C’est là que sont basées une grande partie des employés de l’ONU et des ONG internationales mais l’armée nigériane soupçonnait un dirigeant jihadiste de pouvoir s’y cacher.

“Cela peut mettre en danger le travail que nous réalisons” dans cette région en proie aux violences des insurgés islamistes de Boko Haram, a poursuivi Mme Newport.

Selon un mémo interne des Nations unies obtenu par l’AFP, cette fouille fait suite à “des rumeurs qui se sont propagées hier (jeudi) sur les réseaux sociaux concernant la présence supposée d’Abubakar Shekau (le principal chef de Boko Haram) dans le camp”.

L’armée nigériane a confirmé dans un communiqué l’envoi de militaires dans “une propriété qui a été ensuite identifiée comme occupée par les Nations unies, bien que cette propriété ne porte aucun signe de l’ONU”.

A New York, un porte-parole de l’ONU a déclaré que l’organisation internationale “avait protesté auprès des autorités” nigérianes. “Le gouvernement nous a fait savoir qu’il s’agissait d’une erreur. Le raid n’aurait pas dû se produire”, a dit à la presse de Stéphane Dujarric.

Le Red Roof, situé près de l’aéroport, est un camp sécurisé composé d’une douzaine de containers transformés en dortoirs ainsi que d’un réfectoire. C’est le camp principal de l’organisation internationale dans l’Etat du Borno, d’où partent les missions humanitaires dans la région dévastée par le conflit avec Boko Haram et en proie à une manultrition aigüe.

L’opération conduite “pour intensifier le cordon de recherche contre Boko Haram”, dont le Borno est le fief historique, a été un “succès”, a déclaré le porte-parole militaire, Kingsley Samuel, “mais l’armée n’a procédé à aucune arrestation car aucun suspect n’a été trouvé.”

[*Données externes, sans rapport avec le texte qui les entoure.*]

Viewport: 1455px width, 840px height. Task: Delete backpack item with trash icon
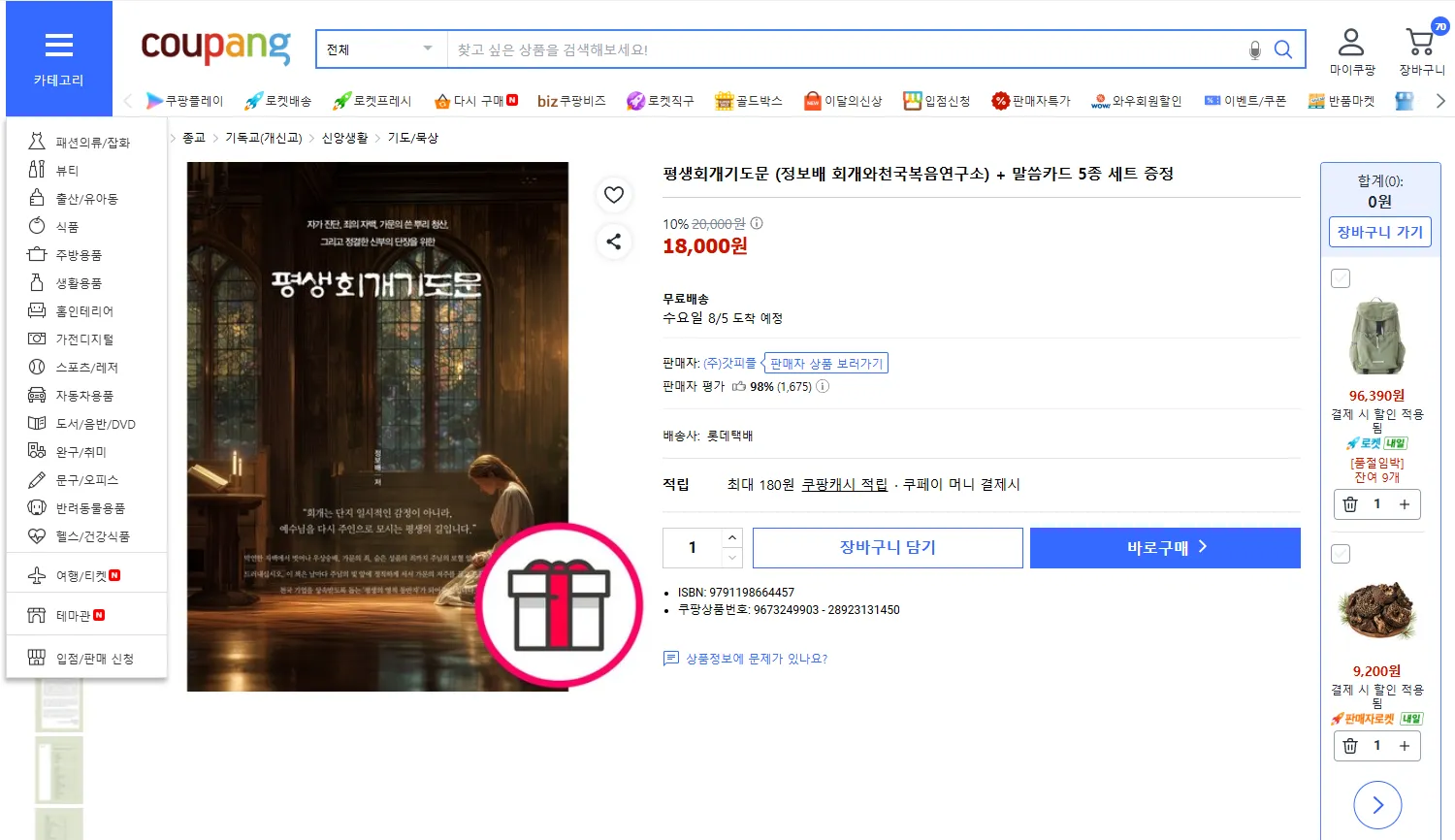tap(1350, 504)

– ‘Violation des lois internationales’ –

Une source anonyme au sein de l’ONU a estimé auprès de l’AFP que cette fouille, “une violation des lois internationales”, témoigne de la mésentente croissante des autorités nigérianes avec l’ONU et les ONG.

Hasard du calendrier, le vice-président Yemi Osinbajo inaugurait vendredi un panel, composé de militaires et de la société civile, pour enquêter sur les exactions de l’armée.

Les huit membres de ce panel auront le devoir “d’enquêter sur les accusations de violation des lois internationales humanitaires et des droits de l’homme” dont le Nigeria est signataire, a indiqué M. Osinbajo, président en exercice du Nigeria en l’absence de Muhammadu Buhari.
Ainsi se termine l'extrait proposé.